Amsterdam pronkte ten onrechte met de Top600-aanpak van misdaad: ‘Het geloof en de hoop in de werking overheersten’

Met één stevige ruk trok het Wetenschappelijk Onderzoek- en Documentatiecentrum (WODC) van het ministerie van Justitie en Veiligheid onlangs het kleed weg onder een van ’s lands bekendste initiatieven tegen zware criminelen: de Amsterdamse Top600-aanpak.

De Top600-aanpak komt uit de koker van de overleden Amsterdamse burgemeester Eberhard van der Laan en is gericht op veelplegers van high impact crimes, die grote en wijdverspreide effecten hebben op individuen, gemeenschappen of zelfs de samenleving – denk aan overvallen, straatroven en inbraken. Onder aanvoering van een ‘regisseur’ werken veertig instanties – waaronder politie, justitie, reclassering en GGD – via een integrale en persoonsgerichte aanpak samen om de criminelen op het juiste pad te krijgen en recidive terug te dringen.
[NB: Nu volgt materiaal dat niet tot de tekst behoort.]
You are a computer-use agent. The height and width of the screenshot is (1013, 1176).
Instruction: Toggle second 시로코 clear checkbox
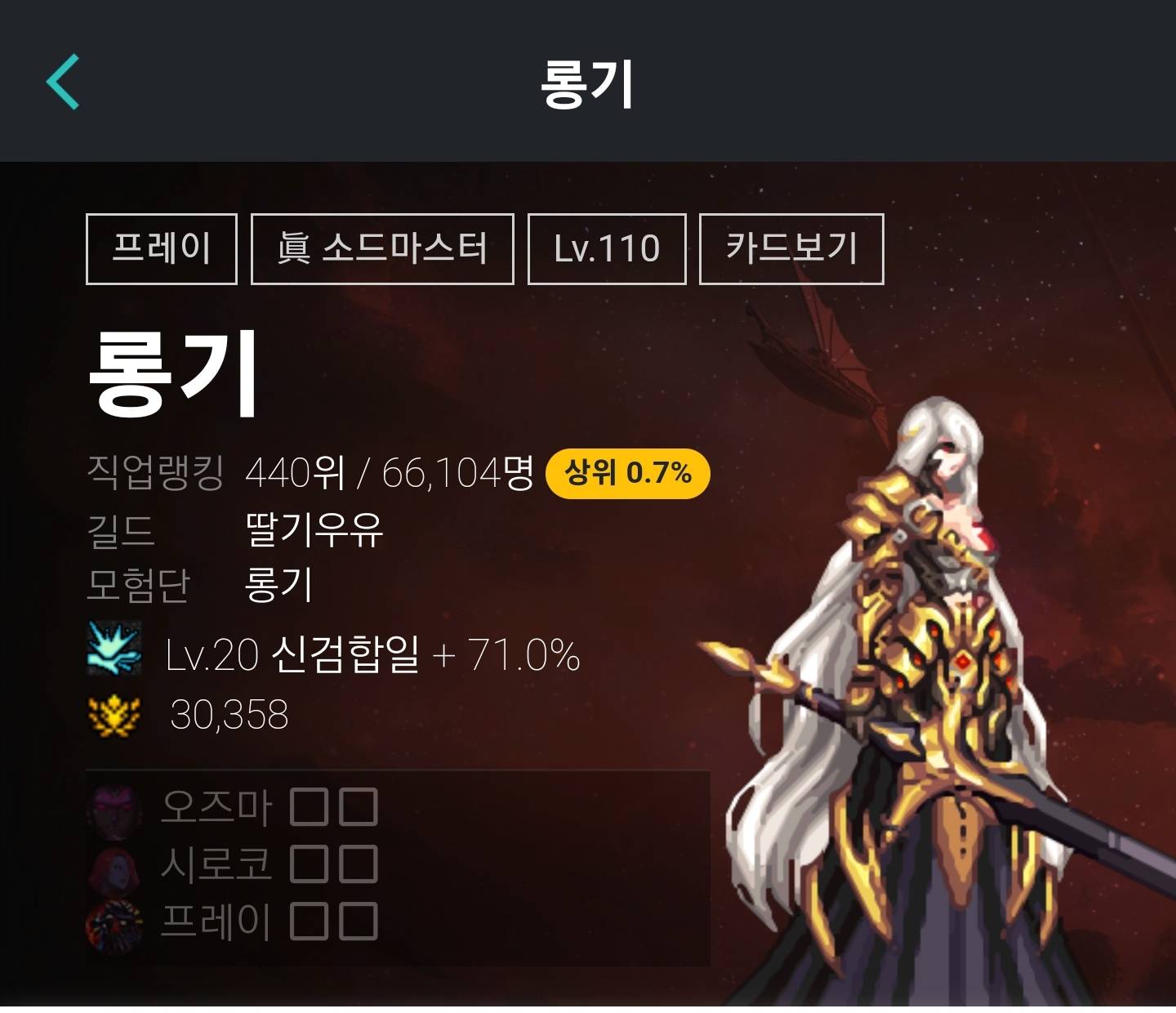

De resultaten van de methode worden al jaren bejubeld door betrokkenen. „Wij hebben een daling van de recidive waarvan we vijf jaar geleden niet eens geloofden dat die mogelijk was, van 50, 60 procent. Elk jaar”, vertelde Van der Laan in 2017 in het tv-programma Zomergasten. Eind 2020 zei toenmalig VVD-Kamerlid Dilan Yesilgöz – tegenwoordig VVD-leider en minister van Justitie – in een Kamerdebat dat ze als adviseur bij de aanpak was betrokken toen die in 2011 werd ingesteld, na de dodelijke overval op juwelier Fred Hund. Ook Yesilgöz lichtte de 60 procent recidivedaling uit.


Lees ook
‘’Die jongens’ uit de Top 600 recidiveren minder’
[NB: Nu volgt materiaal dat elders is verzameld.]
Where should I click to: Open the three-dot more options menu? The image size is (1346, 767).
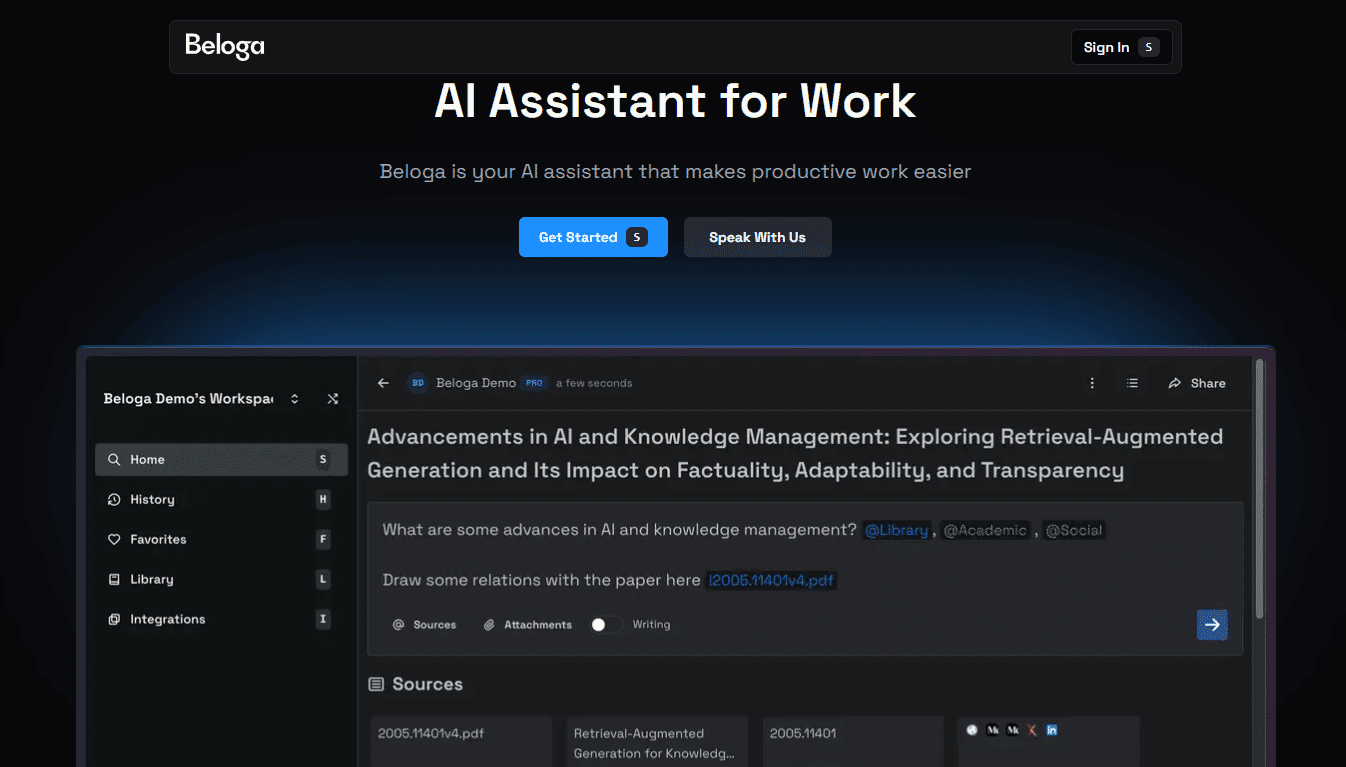point(1092,383)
NRC checkt: ‘’Die jongens’ uit de Top 600 recidiveren minder’

Speciale controlegroep

Het omvangrijke WODC-onderzoek haalt die beweringen onderuit. De onderzoekers concluderen dat „er geen aanwijzingen zijn dat de Top600-aanpak zorgt voor minder recidive”. Het WODC keek niet slechts of de Top600-deelnemers afgelopen jaren minder strafbare feiten pleegden, zoals de gemeente Amsterdam jaarlijks doet. Het stelde een speciale controlegroep samen van high impact crime-plegers die géén speciale persoonsgerichte behandeling ontvingen en vergeleek hun criminele carrières met die van de Top600-leden. En wat blijkt? In beide groepen daalt de recidive in vergelijkbare mate, bij de controlegroep zelfs nóg iets harder.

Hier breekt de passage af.